### Problem set
**A)** From the passage on the Latter-day Saints' move west, reproduce the text starting with "Convinced that the" and going on through "a mass exodus.".
**B)** Answer these questions using the passage on the Latter-day Saints' move west:
(i) In what state and year did Joseph Smith found the church?
(ii) How many Latter-day Saints were living in the Winter Quarters by the fall of 1846?
(iii) What did Brigham Young reportedly say on his first glimpse of the Valley of the Great Salt Lake?
**C)** Please summarize the passage on the Latter-day Saints' move west in two sentences.

### Excerpt to read
☆ ☆ ☆ ☆

The members of the Church of Jesus Christ of Latter-day Saints had been persecuted for their beliefs ever since Joseph Smith founded the church in New York in 1830. Smith’s claim to be a modern-day prophet of God and his acceptance of polygamy proved controversial wherever the Latter-day-Saints attempted to settle. In 1838, Smith set up a new spiritual colony in Missouri, but by 1839, anti-Mormon prejudice there had proved too virulent. The Latter-day-Saints next set up camp in Nauvoo, Illinois but prejudice followed them there as well. Angry mobs murdered Smith and his brother in June 1844 and began burning homes and threatening members of the group.

Convinced that the Latter-day-Saints would never find peace in the United States, Smith’s successor, Brigham Young, made a bold decision: the Latter-day-Saints would move to the still wild territories of the Mexican-controlled Southwest. Young had little knowledge of the geography and environment of the West and no particular destination in mind, but trusting in God, he began to prepare the people of Nauvoo for a mass exodus.

On this day in 1846, Young abandoned Nauvoo and began leading 1,600 Latter-day-Saints west across the frozen Mississippi in subzero temperatures to a temporary refuge at Sugar Creek, Iowa. Young planned to make the westward trek in stages, and he determined the first major stopping point would be along the Missouri River opposite Council Bluffs. He sent out a reconnaissance team to plan the route across Iowa, dig wells at camping spots, and in some cases, plant corn to provide food for the hungry emigrants. The mass of Latter-day-Saints made the journey to the Missouri River, and by the fall of 1846, the Winter Quarters were home to 12,000 Latter-day-Saints.

After a hard journey across the western landscape, Young and his followers emerged out onto a broad valley where a giant lake shimmered in the distance. With his first glimpse of this Valley of the Great Salt Lake, Young reportedly said, “This is the place.” That year, some 1,600 people arrived to begin building a new civilization in the valley. The next year, 2,500 more made the passage. By the time Young died in 1877, more than 100,000 people were living in the surrounding Great Basin, the majority of them Latter-day-Saints.

Young, however, had not escaped the troubles that plagued the Church in the East. By early 1848, the Latter-day-Saints’ haven became a U.S. territory after the American victory in the Mexican War. The Latter-day-Saints had finally found a permanent home along the Great Salt Lake, but its isolation and freedom from persecution was short-lived.

☆ ☆ ☆ ☆

### Supplied data

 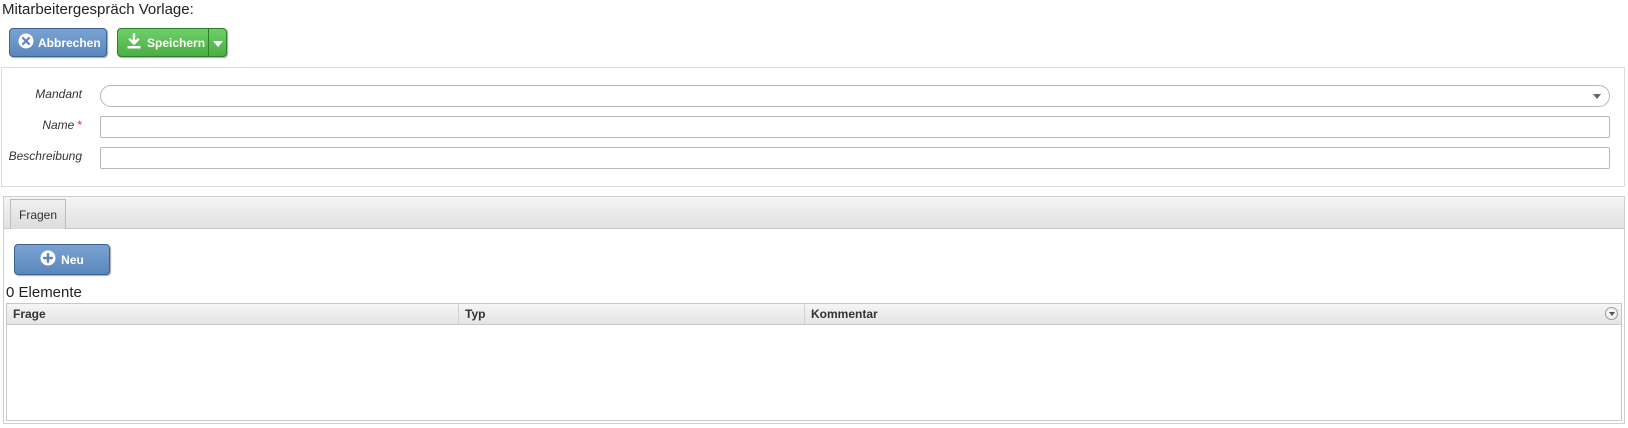 I want to click on name-label: Name *, so click(x=62, y=125).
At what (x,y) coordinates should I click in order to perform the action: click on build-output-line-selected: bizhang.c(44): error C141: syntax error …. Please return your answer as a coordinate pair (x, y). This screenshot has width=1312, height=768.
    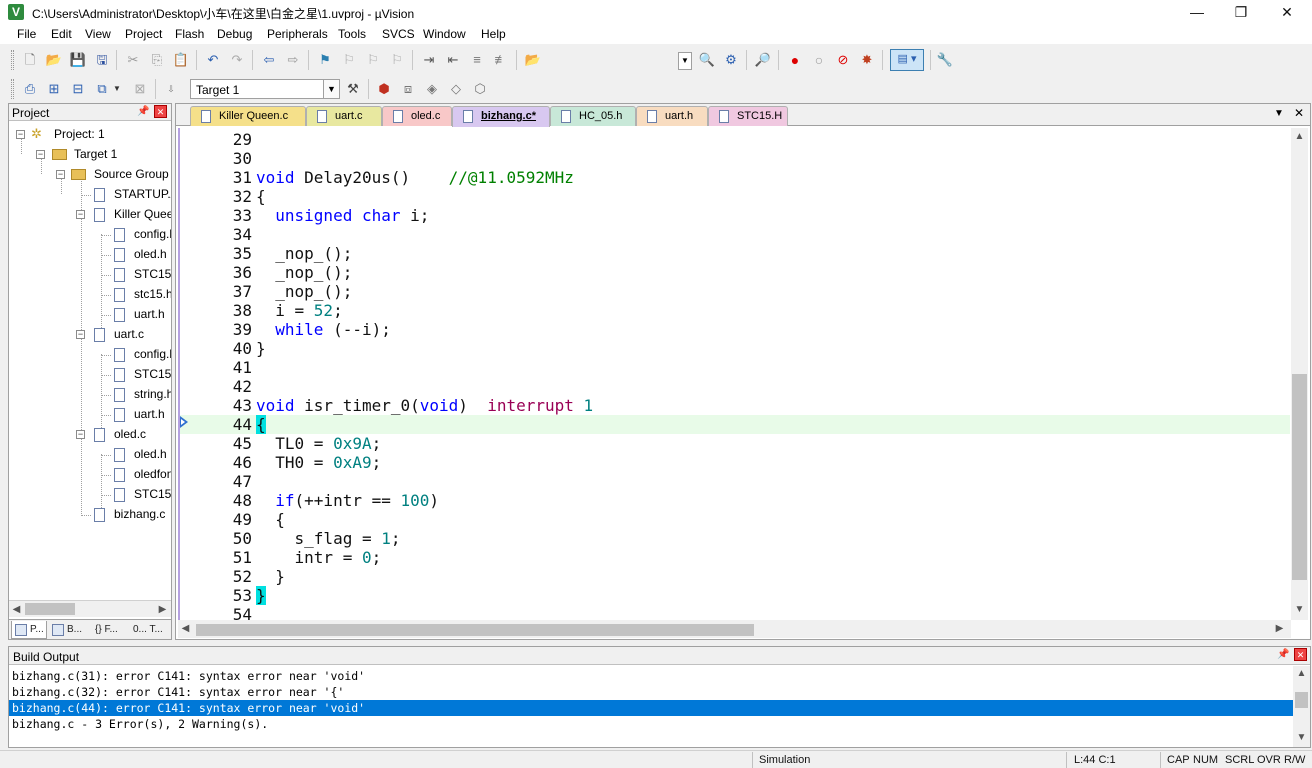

☆ ☆ ☆ ☆

### Responses per task
**A)**
Convinced that the Latter-day-Saints would never find peace in the United States, Smith’s successor, Brigham Young, made a bold decision: the Latter-day-Saints would move to the still wild territories of the Mexican-controlled Southwest. Young had little knowledge of the geography and environment of the West and no particular destination in mind, but trusting in God, he began to prepare the people of Nauvoo for a mass exodus.

**B)**
(i) New York, in 1830.
(ii) 12,000.
(iii) "This is the place."

**C)** The Latter-day Saints faced persecution from the church's founding in 1830, left Missouri, and then saw Joseph Smith and his brother murdered in Nauvoo, Illinois, in 1844. Brigham Young then led them west across the frozen Mississippi in 1846 to the Winter Quarters on the Missouri River and on to the Valley of the Great Salt Lake, where more than 100,000 people lived by his death in 1877, though the area became a U.S. territory in 1848 and its freedom from persecution was short-lived.